--- Excerpt provided ---

Molecular Mechanisms for Active Zone Assembly at Vertebrate Synapses

Abstract

Neurons are unique for their ability to transmit a presynaptic signal to postsynaptic target cells on a sub-millisecond timescale. This rapid and precise exchange of information relies on the ability of presynaptic nerve terminals to temporally and spatially control the exocytosis of neurotransmitter-packed vesicles in response to membrane depolarization from an action potential. Because neurotransmitter release is largely restricted to specialized areas of the presynaptic plasma membrane called active zones, it is thought that these active zones provide the necessary machinery to orchestrate rapid synaptic transmission. Active zones are evolutionarily conserved protein networks that couple fusion competent synaptic vesicles to the core membrane fusion machinery, exactly opposite to postsynaptic receptors. Decades of research have identified many protein families specifically associated with these specialized release sites. At vertebrate synapses, these protein families include Munc13, RIM, ELKS, RIM-BP, piccolo/bassoon, and Liprin-α. While much work has been done to dissect the specific role each individual protein family plays in synaptic transmission, the role of the active zone as a complex macromolecular structure and the molecular mechanisms of its assembly are not well understood. Thus the goal of this dissertation is to address two fundamental questions: 1) whether the active zone as a whole is necessary for synapse formation and synaptic vesicle exocytosis, and 2) what the molecular mechanisms that contribute to active zone assembly are. To answer these questions, I generated the strongest active zone disrupted mutant to date by using mouse genetics to simultaneously remove two core protein families, RIMs and ELKS, in neuronal cultures. Using a combination of light and electron microscopy and molecular biology, I show that while the active zone is necessary for docking synaptic vesicles to the presynaptic plasma membrane, synapse formation is unaffected and a pool of releasable vesicles persists. Subsequent rescue experiments reveal RIM as the major organizer of active zone scaffolding and identify Liprin-α as a candidate upstream of RIM and ELKS in active zone assembly. Finally, I present a working model for vertebrate active zone assembly.

---

--- Assigned task ---
According to the abstract on active zone assembly at vertebrate synapses, which two core protein families were removed at once to create the active zone disrupted mutant?

--- Given records ---

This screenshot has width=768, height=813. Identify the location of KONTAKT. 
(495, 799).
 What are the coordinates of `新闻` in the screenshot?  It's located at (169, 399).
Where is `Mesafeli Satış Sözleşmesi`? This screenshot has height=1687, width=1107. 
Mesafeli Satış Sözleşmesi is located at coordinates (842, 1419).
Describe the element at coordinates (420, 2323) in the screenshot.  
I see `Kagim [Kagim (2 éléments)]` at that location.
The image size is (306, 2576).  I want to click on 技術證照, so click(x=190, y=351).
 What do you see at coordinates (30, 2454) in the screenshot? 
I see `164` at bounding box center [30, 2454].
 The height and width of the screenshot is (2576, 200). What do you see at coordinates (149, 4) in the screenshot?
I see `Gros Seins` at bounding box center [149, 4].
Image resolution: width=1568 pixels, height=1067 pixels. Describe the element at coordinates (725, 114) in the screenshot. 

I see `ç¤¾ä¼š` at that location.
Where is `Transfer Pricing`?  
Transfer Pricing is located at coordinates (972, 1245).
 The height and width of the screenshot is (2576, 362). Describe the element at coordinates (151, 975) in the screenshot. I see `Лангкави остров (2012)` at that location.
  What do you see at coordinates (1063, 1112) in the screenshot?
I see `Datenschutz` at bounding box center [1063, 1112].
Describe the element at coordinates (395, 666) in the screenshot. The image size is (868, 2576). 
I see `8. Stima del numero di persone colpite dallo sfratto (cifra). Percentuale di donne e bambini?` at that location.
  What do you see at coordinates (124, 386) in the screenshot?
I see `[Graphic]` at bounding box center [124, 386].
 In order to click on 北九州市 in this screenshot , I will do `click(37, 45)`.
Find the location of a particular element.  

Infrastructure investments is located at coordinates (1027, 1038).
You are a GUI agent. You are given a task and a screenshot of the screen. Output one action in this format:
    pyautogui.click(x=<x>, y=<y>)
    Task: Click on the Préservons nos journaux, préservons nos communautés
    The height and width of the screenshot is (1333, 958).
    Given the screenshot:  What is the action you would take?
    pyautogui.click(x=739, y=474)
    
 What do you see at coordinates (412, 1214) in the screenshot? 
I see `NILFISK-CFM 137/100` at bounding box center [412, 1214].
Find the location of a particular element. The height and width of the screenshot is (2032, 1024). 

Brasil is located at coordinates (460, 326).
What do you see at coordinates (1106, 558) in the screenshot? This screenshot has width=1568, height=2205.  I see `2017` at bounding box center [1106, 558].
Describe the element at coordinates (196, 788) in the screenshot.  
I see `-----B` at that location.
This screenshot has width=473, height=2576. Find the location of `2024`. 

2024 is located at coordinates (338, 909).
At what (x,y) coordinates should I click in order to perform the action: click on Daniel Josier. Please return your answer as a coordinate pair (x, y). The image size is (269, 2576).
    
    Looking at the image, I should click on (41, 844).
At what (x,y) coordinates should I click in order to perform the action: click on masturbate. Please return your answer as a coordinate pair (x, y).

---

--- Written response ---
RIMs and ELKS.